Getting nan after the first backward pass even after clipping the gradients

sthitap2 · July 9, 2019, 1:35pm

I have two outputs of my model of the shape [1,1024] and want to compute the cosine similarity loss between the vectors to update the weights.
Even after gradient value clipping I get nan after the backward pass.

Please help

epochs=100
batch_size=128
clip=1

model=ReverseDictionaryUnifiedPipeline(d_model).cuda()
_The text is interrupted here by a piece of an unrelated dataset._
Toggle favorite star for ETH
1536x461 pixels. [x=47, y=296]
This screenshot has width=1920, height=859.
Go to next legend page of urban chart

for p in model.parameters():
    if p.dim() >1:
        nn.init.xavier_uniform_(p)
        


optim=torch.optim.Adam(model.parameters(),lr=0.00001,betas=(0.9, 0.98),eps=1e-9)
loss_func=nn.CosineSimilarity(dim=1,eps=1e-6)
for i in range(0,epochs):
    for ind in range(0,(len(X)//batch_size)+1):
        X_train=X[ind*batch_size:(ind+1)*batch_size]
        Y_train=torch.from_numpy(Y_grnd[ind*batch_size:(ind+1)*batch_size]).cuda(0)
        optim.zero_grad()
        output=model(X_train)
        loss1=1-loss_func(output[0][:,0,:],Y_train[:,0,:])
        loss2=1-loss_func(output[1][:,0,:],Y_train[:,1,:])
        print((loss1+loss2))
        loss=torch.sum(loss1+loss2,dim=0)
        print(loss)
        loss.backward()
        nn.utils.clip_grad_value_(model.parameters(), clip)
        optim.step()
        torch.cuda.empty_cache()
        print("Batch "+str(ind)+" loss:",loss)
    print("Epoch "+str(i)+" loss:",loss)

Tahir · July 9, 2019, 3:17pm

Its difficult to judge this without looking at your model definition. Can you post the model?